Campylobacter is an important cause of human gastroenteritis worldwide. Chicken meat is frequently contaminated with this organism and is considered to be a significant source of infection. It has been predicted that lowering the numbers of Campylobacter on chicken meat can reduce the risk to public health. The aims of the current study were to investigate the susceptibility of Campylobacter to high intensity near ultraviolet/visible (NUV–vis) 395 ± 5 nm light and to examine its potential for the microbiological decontamination of raw chicken and contact surfaces.
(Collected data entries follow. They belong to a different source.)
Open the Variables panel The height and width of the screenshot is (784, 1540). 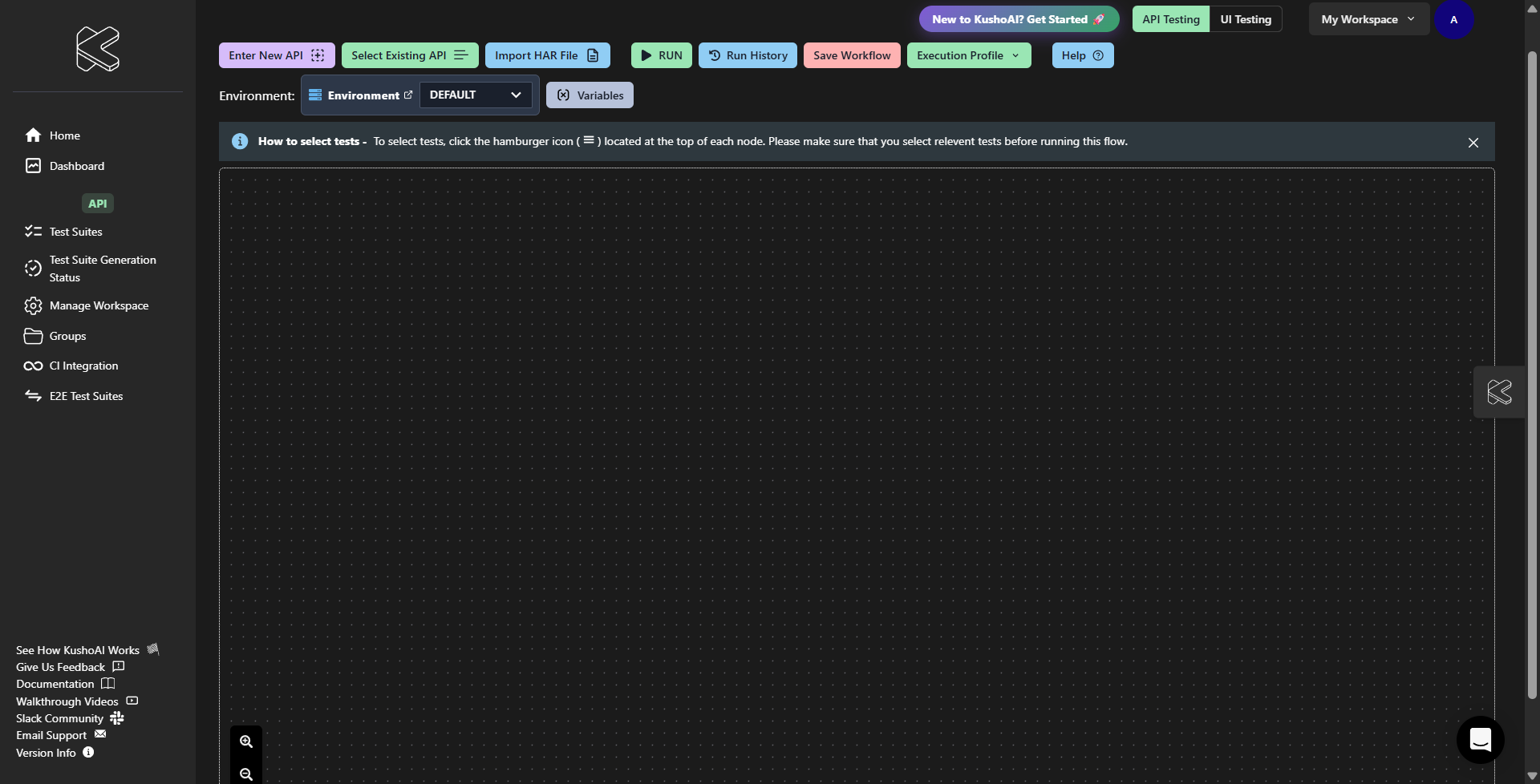click(590, 95)
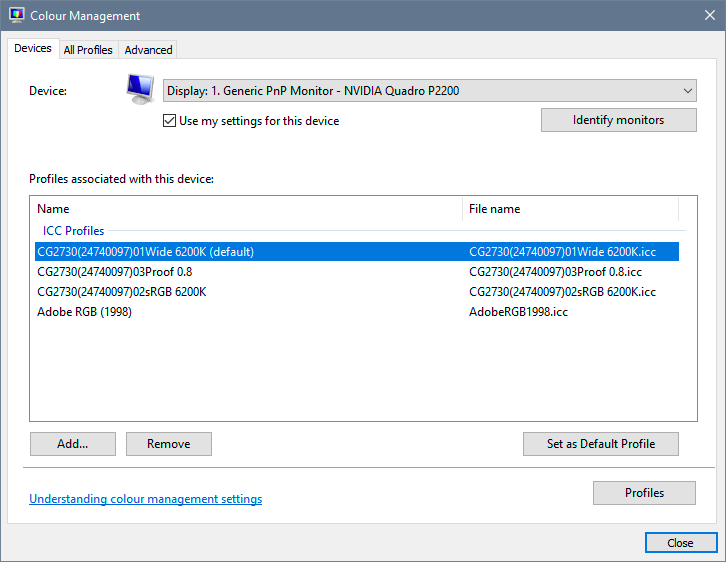Image resolution: width=726 pixels, height=562 pixels.
Task: Click the Colour Management title bar icon
Action: click(x=17, y=16)
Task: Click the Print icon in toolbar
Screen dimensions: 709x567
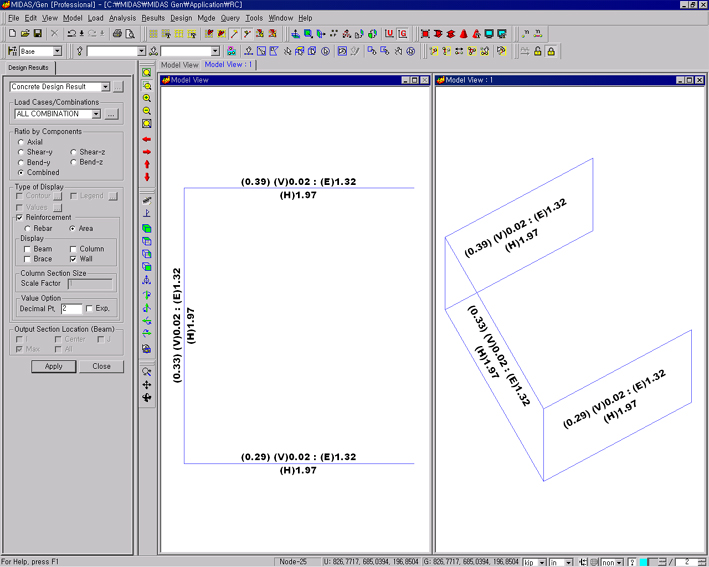Action: click(x=116, y=34)
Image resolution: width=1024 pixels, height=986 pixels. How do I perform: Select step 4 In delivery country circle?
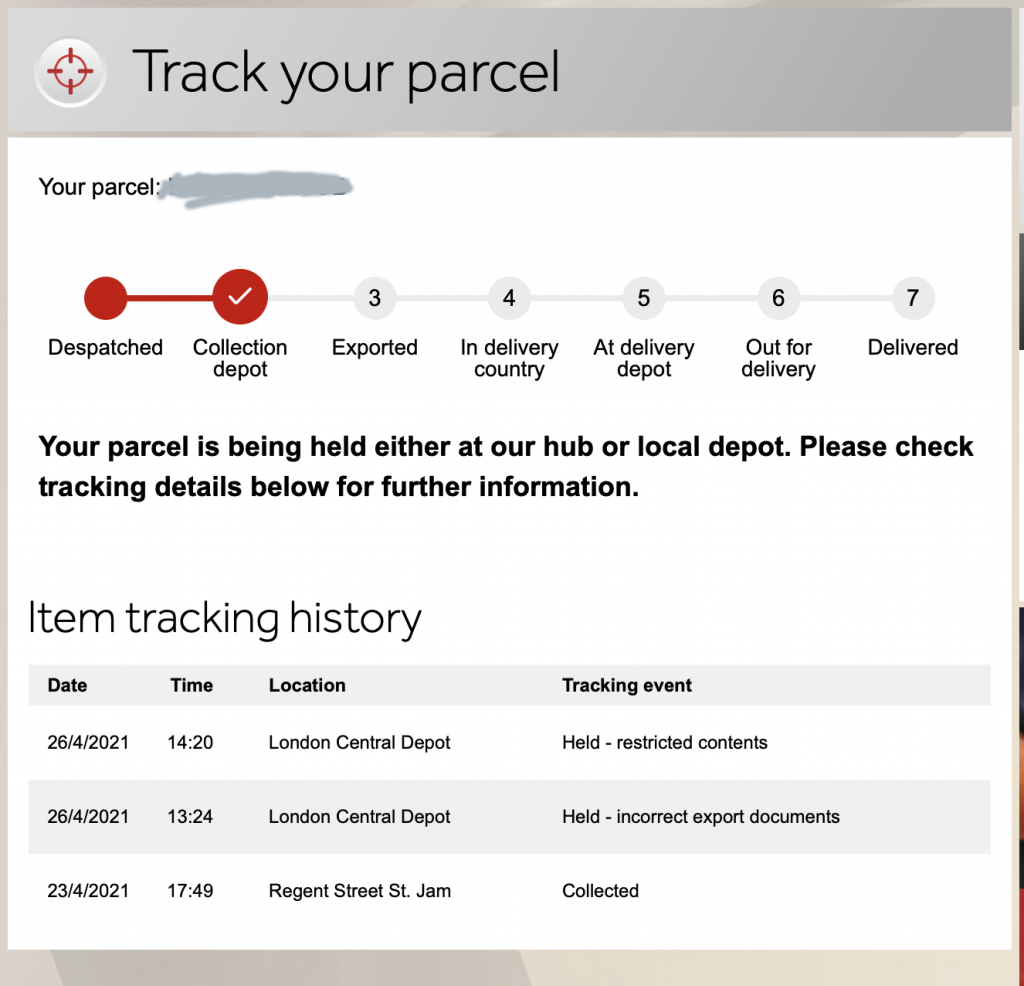pyautogui.click(x=509, y=297)
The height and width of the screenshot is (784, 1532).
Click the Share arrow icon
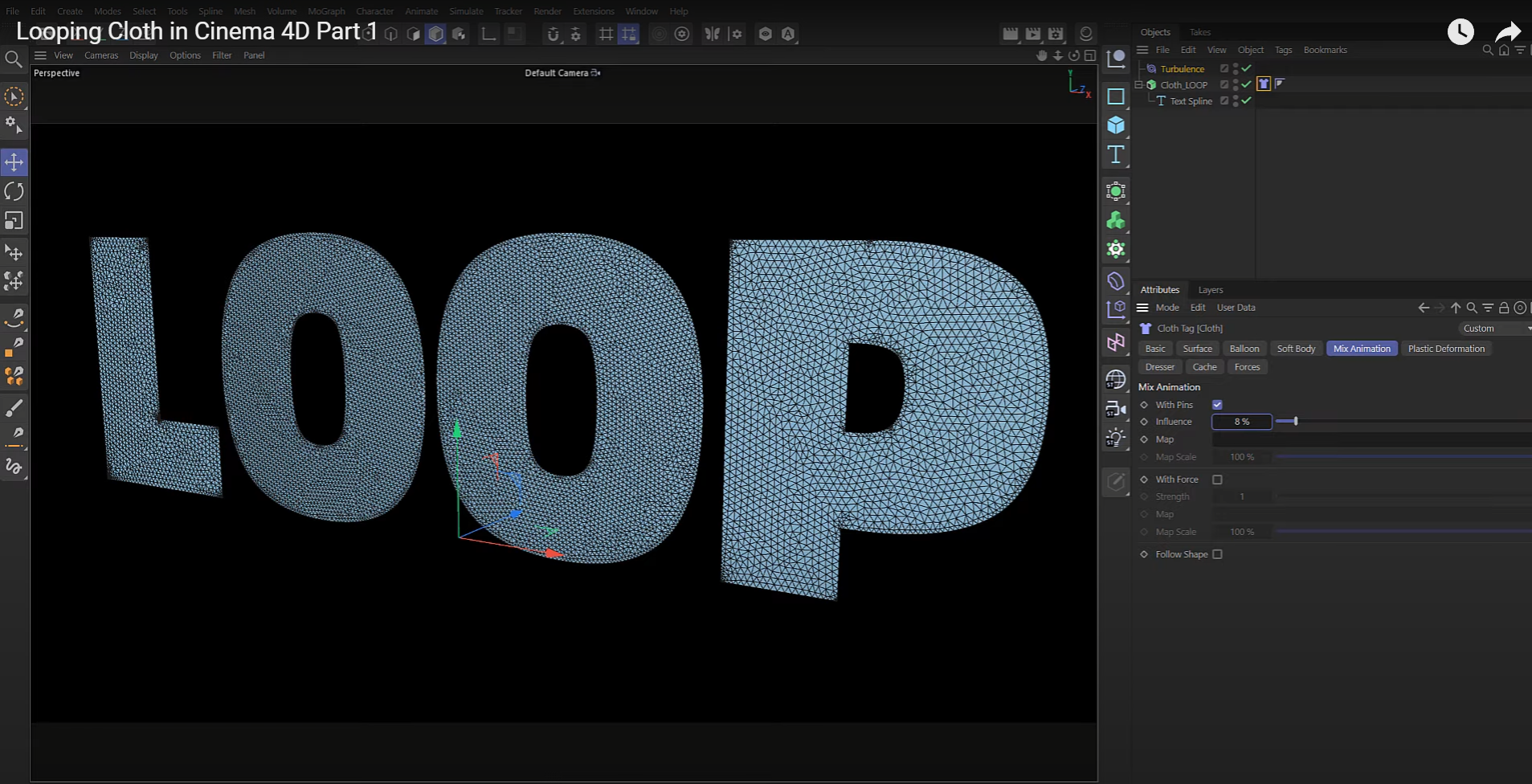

Exposure of Campylobacter jejuni and Campylobacter coli to NUV–vis light of irradiances was assessed at three distances (3, 12 and 23 cm) from the light source for up to 10 min, corresponding to doses of 0.06 to 18 J/cm2. Overall, levels of inactivation in liquid and on raw chicken improved with longer exposure times and shorter distances from the light source. Reductions of more than 7 log10 CFU/mL were achieved for Campylobacter isolates in liquid following 2 min exposure at 3 cm. Exposure of skinless chicken fillet to NUV–vis light for 1 or 5 min at 3 cm distance reduced C. jejuni by 2.21 and 2.62 log10 CFU/g, respectively. Increasing the treatment time to 10 min did not significantly increase the level of inactivation. In general, NUV–vis light treatment did not affect the colour of raw chicken. Excluding treatments which resulted in excessive heating (> 50 °C) of chicken skin, a maximum reduction of 0.95 log10 CFU/g was achieved for C. jejuni following 10 min exposure to NUV–vis light at 12 cm (P < 0.05). For Enterobacteriaceae and total viable counts, significant reductions were achieved only on chicken fillet samples. Light treatments were significantly effective for decontaminating contact surfaces as there were no C. jejuni recovered from stainless steel or cutting board surfaces after NUV–vis light treatments from an initial inoculum of 2–4 log10 CFU/cm2 (P < 0.05). The current study demonstrates potential for the use of NUV–vis light for the inactivation of Campylobacter spp. in liquids, on raw chicken and contact surfaces. The incorporation of this technology could be implemented in a commercial processing plant at various stages, for example to decontaminate carcasses during air chilling. It could also be applied at critical stages within the plant to control microbial contamination on equipment surfaces.